Provided records:

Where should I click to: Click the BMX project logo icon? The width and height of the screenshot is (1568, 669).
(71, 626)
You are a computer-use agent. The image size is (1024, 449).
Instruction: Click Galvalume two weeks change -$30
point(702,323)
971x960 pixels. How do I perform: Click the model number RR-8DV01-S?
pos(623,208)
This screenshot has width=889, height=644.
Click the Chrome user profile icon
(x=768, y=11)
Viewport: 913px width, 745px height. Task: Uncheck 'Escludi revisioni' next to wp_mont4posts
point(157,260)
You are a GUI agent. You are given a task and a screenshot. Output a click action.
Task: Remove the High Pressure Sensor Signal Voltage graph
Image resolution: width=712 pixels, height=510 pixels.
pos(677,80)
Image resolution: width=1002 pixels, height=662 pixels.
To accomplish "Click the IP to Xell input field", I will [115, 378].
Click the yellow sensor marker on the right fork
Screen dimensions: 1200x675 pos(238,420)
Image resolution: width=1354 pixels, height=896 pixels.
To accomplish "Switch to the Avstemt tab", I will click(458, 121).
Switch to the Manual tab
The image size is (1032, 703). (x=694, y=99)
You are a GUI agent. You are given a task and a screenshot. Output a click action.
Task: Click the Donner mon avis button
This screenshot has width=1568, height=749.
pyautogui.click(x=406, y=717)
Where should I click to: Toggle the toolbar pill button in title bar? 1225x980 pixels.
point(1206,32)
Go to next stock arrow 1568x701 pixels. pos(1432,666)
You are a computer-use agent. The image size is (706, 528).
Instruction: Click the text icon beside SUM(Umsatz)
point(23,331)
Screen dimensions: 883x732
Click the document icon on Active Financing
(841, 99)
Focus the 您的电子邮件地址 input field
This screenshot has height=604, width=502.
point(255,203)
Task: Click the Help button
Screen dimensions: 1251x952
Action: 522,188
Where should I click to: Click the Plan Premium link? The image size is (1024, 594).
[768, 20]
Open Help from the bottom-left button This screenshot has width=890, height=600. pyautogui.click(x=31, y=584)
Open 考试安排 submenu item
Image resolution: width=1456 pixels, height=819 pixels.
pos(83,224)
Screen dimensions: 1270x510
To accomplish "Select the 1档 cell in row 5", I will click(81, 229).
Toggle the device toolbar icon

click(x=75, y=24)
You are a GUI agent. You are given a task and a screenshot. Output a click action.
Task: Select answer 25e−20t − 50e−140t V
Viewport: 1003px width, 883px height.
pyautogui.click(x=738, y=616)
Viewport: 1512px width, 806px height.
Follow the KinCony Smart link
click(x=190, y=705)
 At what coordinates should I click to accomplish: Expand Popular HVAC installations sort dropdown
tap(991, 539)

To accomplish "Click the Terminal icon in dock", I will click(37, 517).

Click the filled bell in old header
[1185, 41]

Task to carry out:
Reproduce all the material above, swapping every "toolbar" for "sidebar" and leaving everything else unchanged.

Solution for this problem:
Where should I click to: Click the BMX project logo icon? The width and height of the screenshot is (1568, 669).
(71, 626)
You are a computer-use agent. The image size is (1024, 449).
Instruction: Click Galvalume two weeks change -$30
point(702,323)
971x960 pixels. How do I perform: Click the model number RR-8DV01-S?
pos(623,208)
This screenshot has width=889, height=644.
Click the Chrome user profile icon
(x=768, y=11)
Viewport: 913px width, 745px height. Task: Uncheck 'Escludi revisioni' next to wp_mont4posts
point(157,260)
You are a GUI agent. You are given a task and a screenshot. Output a click action.
Task: Remove the High Pressure Sensor Signal Voltage graph
Image resolution: width=712 pixels, height=510 pixels.
pos(677,80)
Image resolution: width=1002 pixels, height=662 pixels.
To accomplish "Click the IP to Xell input field", I will [115, 378].
Click the yellow sensor marker on the right fork
Screen dimensions: 1200x675 pos(238,420)
Image resolution: width=1354 pixels, height=896 pixels.
To accomplish "Switch to the Avstemt tab", I will click(458, 121).
Switch to the Manual tab
The image size is (1032, 703). (x=694, y=99)
You are a GUI agent. You are given a task and a screenshot. Output a click action.
Task: Click the Donner mon avis button
This screenshot has width=1568, height=749.
pyautogui.click(x=406, y=717)
Where should I click to: Toggle the sidebar pill button in title bar? 1225x980 pixels.
point(1206,32)
Go to next stock arrow 1568x701 pixels. pos(1432,666)
You are a computer-use agent. The image size is (706, 528).
Instruction: Click the text icon beside SUM(Umsatz)
point(23,331)
Screen dimensions: 883x732
Click the document icon on Active Financing
(841, 99)
Focus the 您的电子邮件地址 input field
This screenshot has height=604, width=502.
point(255,203)
Task: Click the Help button
Screen dimensions: 1251x952
Action: 522,188
Where should I click to: Click the Plan Premium link? The image size is (1024, 594).
[768, 20]
Open Help from the bottom-left button This screenshot has width=890, height=600. pyautogui.click(x=31, y=584)
Open 考试安排 submenu item
Image resolution: width=1456 pixels, height=819 pixels.
pos(83,224)
Screen dimensions: 1270x510
To accomplish "Select the 1档 cell in row 5", I will click(81, 229).
Toggle the device sidebar icon

click(x=75, y=24)
You are a GUI agent. You are given a task and a screenshot. Output a click action.
Task: Select answer 25e−20t − 50e−140t V
Viewport: 1003px width, 883px height.
pyautogui.click(x=738, y=616)
Viewport: 1512px width, 806px height.
Follow the KinCony Smart link
click(x=190, y=705)
 At what coordinates should I click to accomplish: Expand Popular HVAC installations sort dropdown
tap(991, 539)

To accomplish "Click the Terminal icon in dock", I will click(37, 517).

Click the filled bell in old header
[1185, 41]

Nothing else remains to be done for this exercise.